19 thoughts on “Sunday: Hili dialogue

  1. I confess – I have not read these as carefully before – this one is particularly intense (meaning, of course, very well crafted!).

  2. I’ll bet Hili knows how lucky she is to be in a location where one is safe outside and in. Exceptional

    1. I keep my cats inside because they would not be safe outside. The barn cats can go into the animal area after I shut the gates in the afternoon, and before I open them in the morning. 4000 sq. ft. is plenty of room to roam, plus they can come into the heated area through the cat door whenever they want.

      I used to think that the house cats were safe inside. Thursday morning I found a coral snake on the laundry room floor. I managed to catch it and put it outside without getting bit, but it would have killed one of the house cats with a bite.

      We have no idea how it got in. They are pretty small, though, so it wouldn’t take a gaping hole anywhere. A couple of years ago we had a newly hatched bull snake in the pantry. It still had an egg casing stuck to its head.

      Coral snakes used to be a border species, but I think they are migrating northward because of global warming. One of the firefighters that we are catering told Faye that he saw one up the mountain where they are doing preventative work, so the one in my house was not an anomaly.

      Scary.

      L

      1. I have strictly indoor cats, no cat door, but somehow a small garter snake once managed to squeeze through the hole where the screen door meets the door frame. Several cats were quite interested and let me know, but they seemed to be too puzzled to get too close.
        May I ask where you live? I’m hoping the coral snakes don’t get into south central PA.

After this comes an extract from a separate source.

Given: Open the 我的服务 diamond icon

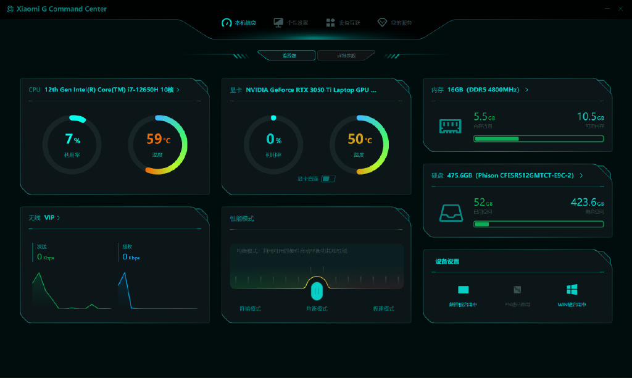Looking at the screenshot, I should [382, 23].
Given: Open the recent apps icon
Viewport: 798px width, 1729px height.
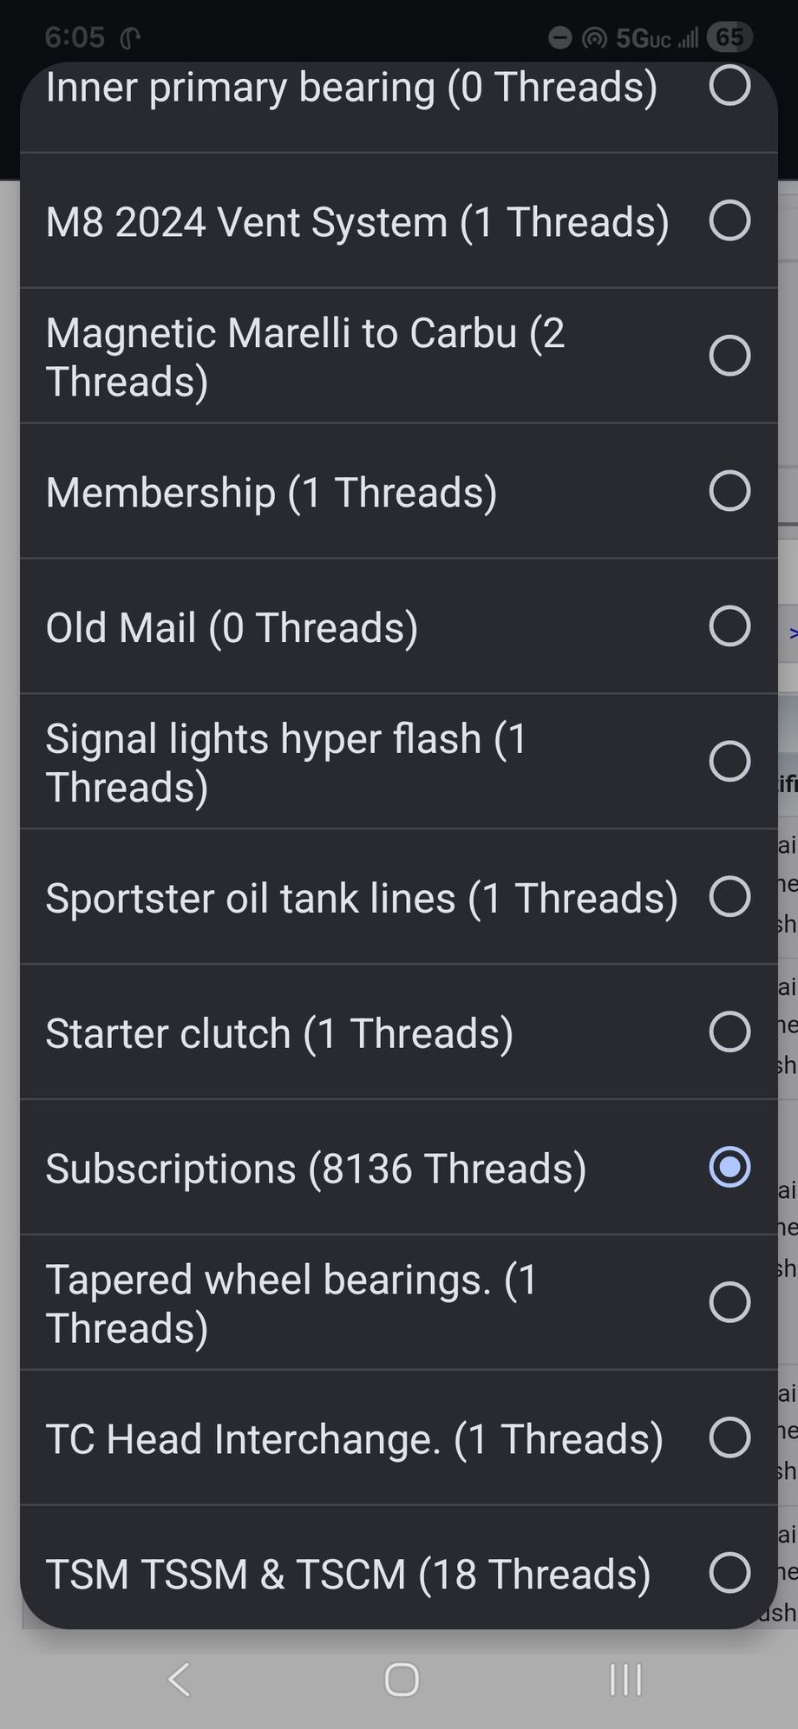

        1. I live ten miles north of Mountainair, NM.

          I think low desert animals have a ways to go before they get to PA. (I went to Wilson College in Chambersburg.)

          But I have read reports of boa constrictors found in GA, SC, and TN. They were an introduced species in FL, released by “pet owners” who found them unmanageable once they reached 30 ft. and 70 lbs. So instead of turning them over to a zoo or having them euthanized, people just let them go, and they became established, feeding on local wildlife and residents’ small dogs and cats. Now they are a big problem in the southern US.

          Coral snakes in NM used to just be found in the counties along the Mexican border. That area is lower Sonoran desert. We are upper Sonoran desert, a somewhat distinct ecosystem. There is a rest stop on the freeway near Socorro that has a boardwalk that you can walk out on, and when you look to the north, there is a clear line of demarcation in the vegetation from when you look to the south.

          I guess the snakes don’t care about that.

          L

  3. On this day:
    1779 – American Revolutionary War: The Royal Navy defeats the Penobscot Expedition with the most significant loss of United States naval forces prior to the attack on Pearl Harbor.

    1792 – King Louis XVI of France is formally arrested by the National Tribunal, and declared an enemy of the people.

    1889 – William Gray of Hartford, Connecticut is granted United States Patent Number 408,709 for “Coin-controlled apparatus for telephones.”

    1898 – Carl Gustav Witt discovers 433 Eros, the first near-Earth asteroid to be found.

    1906 – The all black infantrymen of the U.S. Army’s 25th Infantry Regiment are accused of killing a white bartender and wounding a white police officer in Brownsville, Texas, despite exculpatory evidence; all are later dishonorably discharged. (Their records were later restored to reflect honorable discharges but there were no financial settlements.)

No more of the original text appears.